You are the Exchange administrator for your organization. On Monday morning, users call to report that they are unable to open Microsoft Outlook; they receive an error message indicating that Exchange Server is unavailable. You check to see if the services are running and find that the Information Store service is stopped. You attempt to start it from Services and it fails, generating an error. Where do you begin troubleshooting?
Which of the following Microsoft operating systems meet the minimum requirements to install Microsoft Exchange System Management Tools?
1. Windows XP Home SP2
2. Windows XP Professional
3. Windows XP Professional SP1
4. Windows 98 SE
5. Windows NT Workstation 4.0 SP6a
6. Windows 2000 Professional SP2
7. Windows 2000 Professional SP3
8. Windows Millennium Edition (Windows Me)
You have been assigned the task of designing a more streamlined administrative structure for your Exchange Server 2003 organization. Your organization currently consists of 15 administrators who have various levels of administrative control of Exchange, assigned individually at the administrative group level as well as the organizational level, in some cases. What would be your best approach to this task?
You are an Exchange administrator for an organization that has five Exchange administrators who perform various tasks. There are no additional Exchange administration roles delegated outside of the service account that Exchange Server 2003 was installed with. You are trying to convince the senior Exchange administrator, who is more management-oriented than IT-oriented, to delegate administrative control to the individual administrators or, at a minimum, to create security groups and delegate control to the groups, but he is reluctant. His reasoning is that it is more secure if only a single user account has the Exchange Full Administrator role for the organization. How would you counter his argument?

Lesson Summary

Services are often dependent on other services to run, so to effectively troubleshoot Exchange Server 2003, it is important to know which services rely on each other.
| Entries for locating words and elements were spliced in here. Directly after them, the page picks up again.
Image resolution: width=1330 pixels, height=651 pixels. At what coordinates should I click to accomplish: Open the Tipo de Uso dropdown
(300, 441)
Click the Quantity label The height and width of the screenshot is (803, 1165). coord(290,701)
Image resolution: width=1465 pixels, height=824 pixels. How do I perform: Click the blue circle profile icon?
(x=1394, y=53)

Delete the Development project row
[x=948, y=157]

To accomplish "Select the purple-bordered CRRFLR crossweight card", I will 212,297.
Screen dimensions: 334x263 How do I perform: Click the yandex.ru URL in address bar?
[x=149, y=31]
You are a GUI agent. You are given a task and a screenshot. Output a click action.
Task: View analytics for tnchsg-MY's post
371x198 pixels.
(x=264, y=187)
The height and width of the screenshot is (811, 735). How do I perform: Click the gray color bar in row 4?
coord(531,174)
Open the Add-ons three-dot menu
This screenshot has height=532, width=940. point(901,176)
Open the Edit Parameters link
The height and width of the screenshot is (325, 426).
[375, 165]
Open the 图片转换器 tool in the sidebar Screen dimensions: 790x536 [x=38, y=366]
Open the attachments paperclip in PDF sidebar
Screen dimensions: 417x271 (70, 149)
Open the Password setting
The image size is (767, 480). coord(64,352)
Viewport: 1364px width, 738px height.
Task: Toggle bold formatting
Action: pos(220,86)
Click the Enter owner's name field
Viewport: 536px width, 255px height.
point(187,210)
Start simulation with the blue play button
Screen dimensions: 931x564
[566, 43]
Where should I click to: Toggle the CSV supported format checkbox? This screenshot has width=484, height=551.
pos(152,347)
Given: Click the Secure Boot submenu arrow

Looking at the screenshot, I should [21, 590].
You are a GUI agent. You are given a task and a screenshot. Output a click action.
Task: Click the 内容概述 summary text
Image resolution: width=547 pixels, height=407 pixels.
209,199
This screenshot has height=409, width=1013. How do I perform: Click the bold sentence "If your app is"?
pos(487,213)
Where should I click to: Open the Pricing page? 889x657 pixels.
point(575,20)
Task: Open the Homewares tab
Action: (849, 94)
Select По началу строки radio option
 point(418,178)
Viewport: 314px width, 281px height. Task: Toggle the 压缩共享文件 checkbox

Ideally, administrative control should be delegated to security groups rather than to individuals. Delegation of control is one of the first tasks that needs to be performed after installation in an organization that has multiple Exchange administrators.
Microsoft Exchange System Management Tools can be installed on a client workstation that meets the operating system and component requirements.
Administrative control can be delegated at either the organization level or the administrative group level.
Exchange Server 2003 components can be added or removed by re-running Setup and changing the installed components.